EXERCISE REQUIREMENTS
**A.** Update the stretch of rows from the start through the line containing "Section (122, 136)", replacing "stepfather" with "stepmother" and leaving everything else unchanged.
**B.** Please go on with the passage about the Drone ultra-light aeroplane from where it stops.

There were many people who disparaged such ultra-lights. They considered that nothing less than 60 h.p., as possessed by the original Cirrus-DH Moth that pre-dated the Drone by nine years, was any use to a serious aviator; apart from which, the Moth was easier to store, its biplane wings, apart from the fact that they could be folded-back, having a span nearly ten feet less than that of the Drone’s wing. C. G. Grey, the outspoken Editor of The Aeroplane, frequently expressed his dislike of little aeroplanes whose engines had only two cylinders. He used to call them “pop-bottles”, when scathingly referring to them…
Be that as it may, Drones could be hired for 19/- (95p) an hour from the Leicester and Ely Flying Clubs (I expect the one I saw 47 years ago was from the latter) and after instruction costing less than a “fiver” a pilot’s restriced A-licence was issued. Moreover, in 1936 Col. The Master of Semphill (later Lord Semphill) flew a Super Drone from Croydon to Berlin, setting an International distance-record for single-seater aeroplanes of under 200 kg. empty weight. Although this long stint may not have compared with E. O. Llewellyn’s 23-day flight from England to Johannesburg in an Aeronca, H. L. Brook’s England to the Cape in a Praga Baby, or the great and couragous one from England to Australia in nine days by C. A. Butler in 1931 in a Cowper Swift, the outward flip to Germany, against a headwind, took Semphill 11 hours, so those have done long spells in vintage cars should have some respect for the Master’s endurance. Coming back, with a gale behind him, the Super Drone took only nine hours. The petrol consumed cost a mere 25/- (£1.25) for the trip to Berlin, and afterwards G-ADUA was duly exhibited at Selfridge’s. At least 28 Drones were built and Scott’s Flying Circus used one.

Saved entries
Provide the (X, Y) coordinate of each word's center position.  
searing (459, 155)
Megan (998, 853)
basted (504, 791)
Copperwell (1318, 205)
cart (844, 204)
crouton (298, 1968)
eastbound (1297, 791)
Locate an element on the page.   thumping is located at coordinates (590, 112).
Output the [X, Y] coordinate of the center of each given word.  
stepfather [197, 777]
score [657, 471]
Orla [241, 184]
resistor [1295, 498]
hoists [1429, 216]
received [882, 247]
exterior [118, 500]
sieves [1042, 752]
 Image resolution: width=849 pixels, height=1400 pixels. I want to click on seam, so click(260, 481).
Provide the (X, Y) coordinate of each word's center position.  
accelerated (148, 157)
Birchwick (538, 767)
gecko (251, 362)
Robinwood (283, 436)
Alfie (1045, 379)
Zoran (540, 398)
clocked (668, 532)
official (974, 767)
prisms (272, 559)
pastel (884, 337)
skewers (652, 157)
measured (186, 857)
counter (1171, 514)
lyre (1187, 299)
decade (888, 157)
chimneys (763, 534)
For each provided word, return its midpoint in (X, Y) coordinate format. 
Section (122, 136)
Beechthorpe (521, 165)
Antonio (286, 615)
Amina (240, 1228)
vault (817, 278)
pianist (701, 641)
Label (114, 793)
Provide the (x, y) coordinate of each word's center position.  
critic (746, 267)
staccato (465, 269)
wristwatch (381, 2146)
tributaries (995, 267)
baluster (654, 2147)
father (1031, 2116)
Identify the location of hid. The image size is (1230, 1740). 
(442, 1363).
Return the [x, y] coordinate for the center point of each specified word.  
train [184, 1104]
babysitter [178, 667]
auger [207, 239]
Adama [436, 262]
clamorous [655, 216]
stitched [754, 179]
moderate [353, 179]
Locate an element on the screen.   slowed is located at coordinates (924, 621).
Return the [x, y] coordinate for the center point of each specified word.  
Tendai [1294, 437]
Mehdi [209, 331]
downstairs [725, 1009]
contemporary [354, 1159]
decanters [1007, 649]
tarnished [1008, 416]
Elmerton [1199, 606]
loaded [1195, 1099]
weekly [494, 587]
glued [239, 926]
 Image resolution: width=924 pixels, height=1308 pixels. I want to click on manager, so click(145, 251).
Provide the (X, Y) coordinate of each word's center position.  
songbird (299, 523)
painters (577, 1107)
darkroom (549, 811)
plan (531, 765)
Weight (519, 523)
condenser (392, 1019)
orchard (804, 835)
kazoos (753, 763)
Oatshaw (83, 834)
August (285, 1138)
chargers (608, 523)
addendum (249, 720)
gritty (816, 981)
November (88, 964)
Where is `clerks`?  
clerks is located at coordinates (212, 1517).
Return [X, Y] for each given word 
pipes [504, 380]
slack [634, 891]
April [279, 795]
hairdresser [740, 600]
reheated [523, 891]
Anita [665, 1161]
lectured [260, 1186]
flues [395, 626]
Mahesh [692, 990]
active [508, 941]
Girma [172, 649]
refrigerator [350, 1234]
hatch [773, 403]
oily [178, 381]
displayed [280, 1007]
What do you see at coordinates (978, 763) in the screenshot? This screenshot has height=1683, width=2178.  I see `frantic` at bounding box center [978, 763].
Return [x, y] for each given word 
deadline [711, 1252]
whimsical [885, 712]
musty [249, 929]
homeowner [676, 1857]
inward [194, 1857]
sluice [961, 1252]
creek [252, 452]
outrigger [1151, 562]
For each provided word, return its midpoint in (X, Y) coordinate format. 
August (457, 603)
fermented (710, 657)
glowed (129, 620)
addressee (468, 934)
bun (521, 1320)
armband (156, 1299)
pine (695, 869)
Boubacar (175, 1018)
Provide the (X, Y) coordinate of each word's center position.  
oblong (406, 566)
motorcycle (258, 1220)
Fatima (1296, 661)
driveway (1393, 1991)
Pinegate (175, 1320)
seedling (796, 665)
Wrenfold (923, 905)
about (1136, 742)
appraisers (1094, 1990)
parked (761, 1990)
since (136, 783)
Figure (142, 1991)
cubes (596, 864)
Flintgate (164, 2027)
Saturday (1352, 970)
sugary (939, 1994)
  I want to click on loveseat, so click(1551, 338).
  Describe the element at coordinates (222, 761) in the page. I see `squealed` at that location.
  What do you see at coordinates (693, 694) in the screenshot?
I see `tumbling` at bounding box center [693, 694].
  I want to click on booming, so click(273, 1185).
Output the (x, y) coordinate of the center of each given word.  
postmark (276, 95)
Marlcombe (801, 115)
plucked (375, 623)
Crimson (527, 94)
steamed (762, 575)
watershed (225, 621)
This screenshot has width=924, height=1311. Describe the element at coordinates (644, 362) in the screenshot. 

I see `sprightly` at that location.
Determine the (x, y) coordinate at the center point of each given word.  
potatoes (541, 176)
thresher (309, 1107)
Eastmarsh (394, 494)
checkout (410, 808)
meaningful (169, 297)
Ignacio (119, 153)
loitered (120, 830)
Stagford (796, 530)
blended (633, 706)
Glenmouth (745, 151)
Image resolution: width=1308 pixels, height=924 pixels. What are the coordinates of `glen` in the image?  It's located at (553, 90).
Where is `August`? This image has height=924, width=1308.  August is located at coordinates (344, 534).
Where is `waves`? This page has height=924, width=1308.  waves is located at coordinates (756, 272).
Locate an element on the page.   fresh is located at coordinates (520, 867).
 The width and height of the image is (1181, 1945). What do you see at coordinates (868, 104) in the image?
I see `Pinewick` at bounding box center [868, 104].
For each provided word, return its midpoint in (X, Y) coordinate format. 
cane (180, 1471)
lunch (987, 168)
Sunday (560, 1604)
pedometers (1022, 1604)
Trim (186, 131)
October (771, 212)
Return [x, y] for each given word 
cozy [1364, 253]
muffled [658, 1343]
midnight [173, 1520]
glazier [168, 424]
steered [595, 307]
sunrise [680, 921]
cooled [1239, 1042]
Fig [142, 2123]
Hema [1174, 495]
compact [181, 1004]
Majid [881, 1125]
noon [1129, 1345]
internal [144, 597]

OUTPUTS BY TASK
**A.**
Provide the (X, Y) coordinate of each word's center position.  
searing (459, 155)
Megan (998, 853)
basted (504, 791)
Copperwell (1318, 205)
cart (844, 204)
crouton (298, 1968)
eastbound (1297, 791)
Locate an element on the page.   thumping is located at coordinates (590, 112).
Output the [X, Y] coordinate of the center of each given word.  
stepmother [197, 777]
score [657, 471]
Orla [241, 184]
resistor [1295, 498]
hoists [1429, 216]
received [882, 247]
exterior [118, 500]
sieves [1042, 752]
 Image resolution: width=849 pixels, height=1400 pixels. I want to click on seam, so click(260, 481).
Provide the (X, Y) coordinate of each word's center position.  
accelerated (148, 157)
Birchwick (538, 767)
gecko (251, 362)
Robinwood (283, 436)
Alfie (1045, 379)
Zoran (540, 398)
clocked (668, 532)
official (974, 767)
prisms (272, 559)
pastel (884, 337)
skewers (652, 157)
measured (186, 857)
counter (1171, 514)
lyre (1187, 299)
decade (888, 157)
chimneys (763, 534)
For each provided word, return its midpoint in (X, Y) coordinate format. 
Section (122, 136)

**B.**
The Drone was by no means the only “cyclecar of the air” that took to the skies before the war. The theme persists, for one of my daughters had a flight from Booker aerodrome not all that long ago in a Falke motor-glider with Volkswagen auxiliary-power, and I have seen Mavrogordato, son of the 1914 GP Opel owner, racing one at Shobden. If I could do so, and had to, I think I would rather fly a Drone or a Falke then a modem Micro-light. — W.B.